Walid al Omari arrived in Paris a little less than a month ago. Having fled the slaughter of his homeland and undertaken the long and dangerous journey, like tens of thousands of other Syrian refugees, to western Europe, he was finally safe.

Ten days later, a wave of brutal violence tore through the French capital as gunmen and suicide bombers put an end to the lives of 130 people who had been out enjoying a drink, dinner, a concert or a football match.

“It felt like terrorism was everywhere,” recalls the 57-year-old Walid, a former small business owner and journalist from the suburbs of Damascus.

“We fled from terror and it found us again here. It feels like it is always behind us, stalking us.”

Syrian refugees, not just in Paris but across Europe and North America, have since found themselves caught up in a storm of suspicion.

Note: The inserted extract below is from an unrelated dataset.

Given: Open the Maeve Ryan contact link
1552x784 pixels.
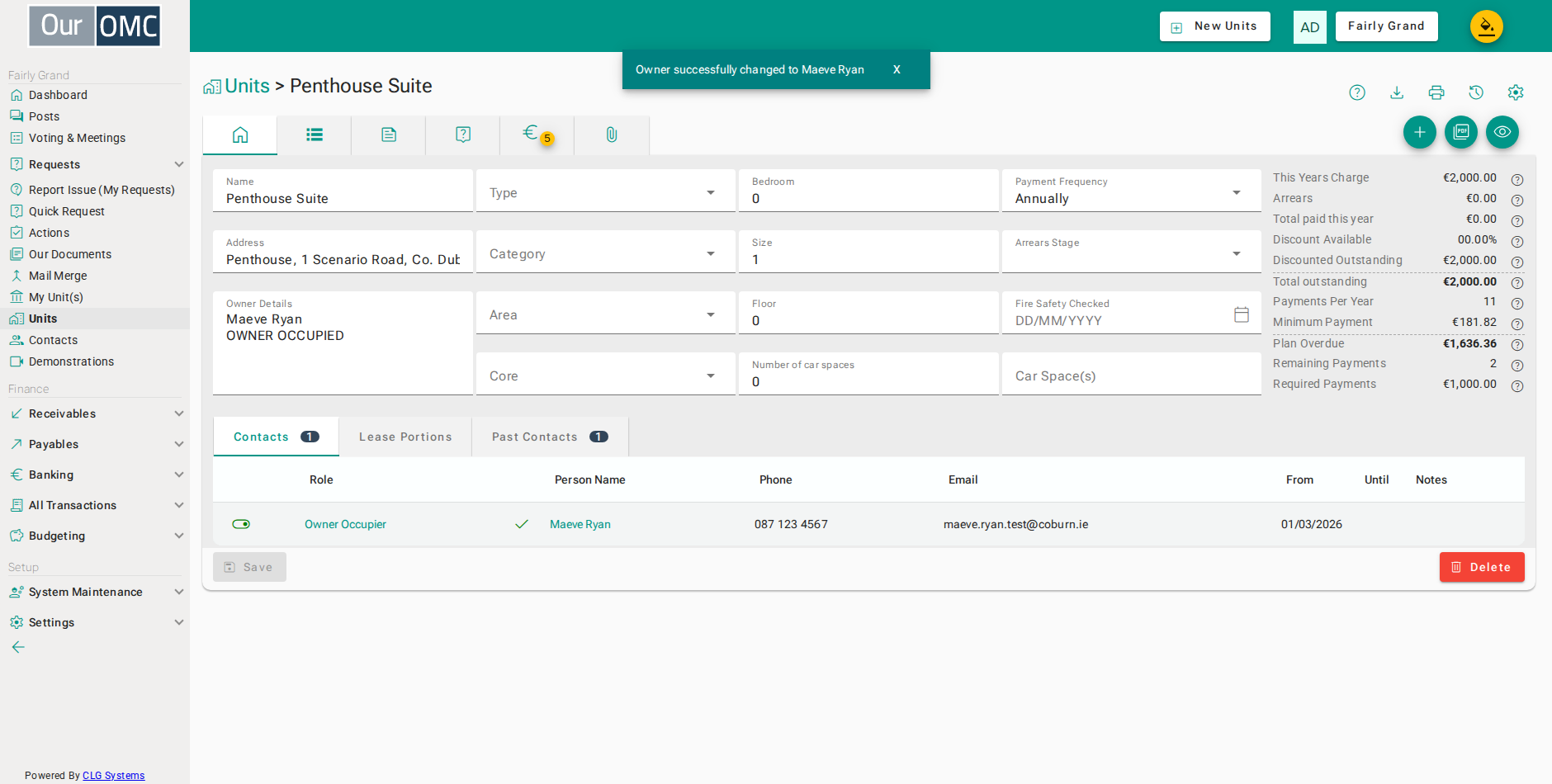Looking at the screenshot, I should [x=580, y=524].
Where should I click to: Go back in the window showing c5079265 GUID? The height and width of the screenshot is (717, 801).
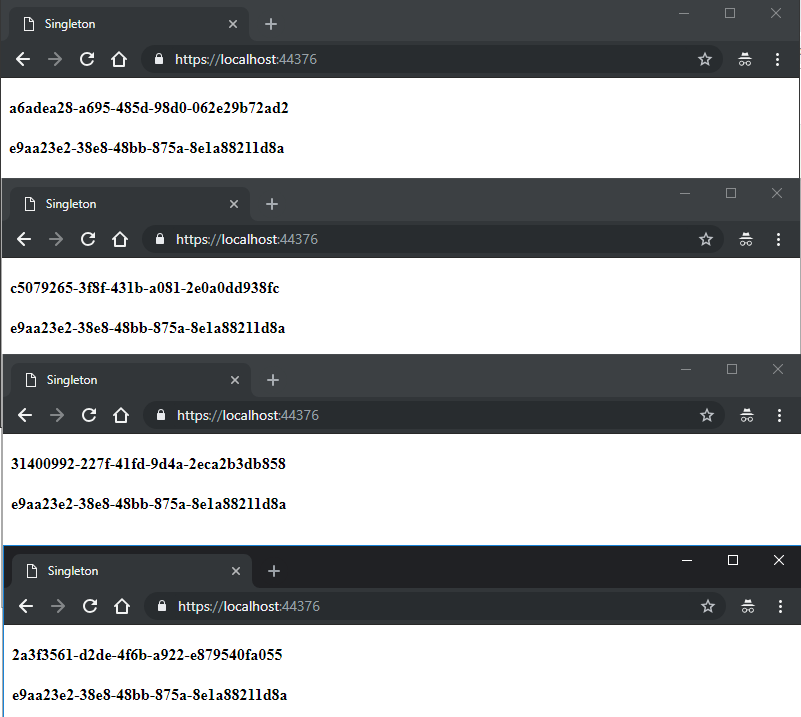24,239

The backlash started after it emerged that at least two of the attackers arrived in Europe among refugees travelling to Greece, while a Syrian passport was found next to one of the bodies.

It has not yet been confirmed if the two men were really Syrian – all suspects whose identities have so far been made public were either French or Belgian – while the passport is widely believed to be a fake. But, already, several US states have said they will not accept any more refugees from Syria. In Europe, Poland has called for the EU’s quota scheme for resettling refugees to be scrapped, while lawmakers in France, Germany and elsewhere have called for caps on refugee and migrant numbers.

“I fear the worse,” says Sabreen al Rassace, who works for Revivre, a charity that helps Syrian refugees resettle in France. She says she has been swamped by calls by concerned refugees in the days following the attacks.

“They ask me if the papers they have been given since they arrived in France will be taken away, if they’ll be sent back to Syria,” she says.

Anas Fouiz, who arrived in Paris in September, has experienced the backlash against refugees first hand.

“One waiter at a bar asked me where I was from and when I said Syria he said that I must be a terrorist, that all Arab people are terrorists,” says the 27-year-old from Damascus, who had been a fashion student before leaving for Europe.

The irony is that the terrorist organisation that claimed responsibility for the Paris attacks, the Islamic State, is, along with Bashar al Assad’s army and other militant groups, responsible for the long list of atrocities that prompted many like Walid and Anas to flee their homes.

“As a man in Syria you have the choice of joining the Syrian army, the Islamic state or another militant group, or you run away,” says Anas.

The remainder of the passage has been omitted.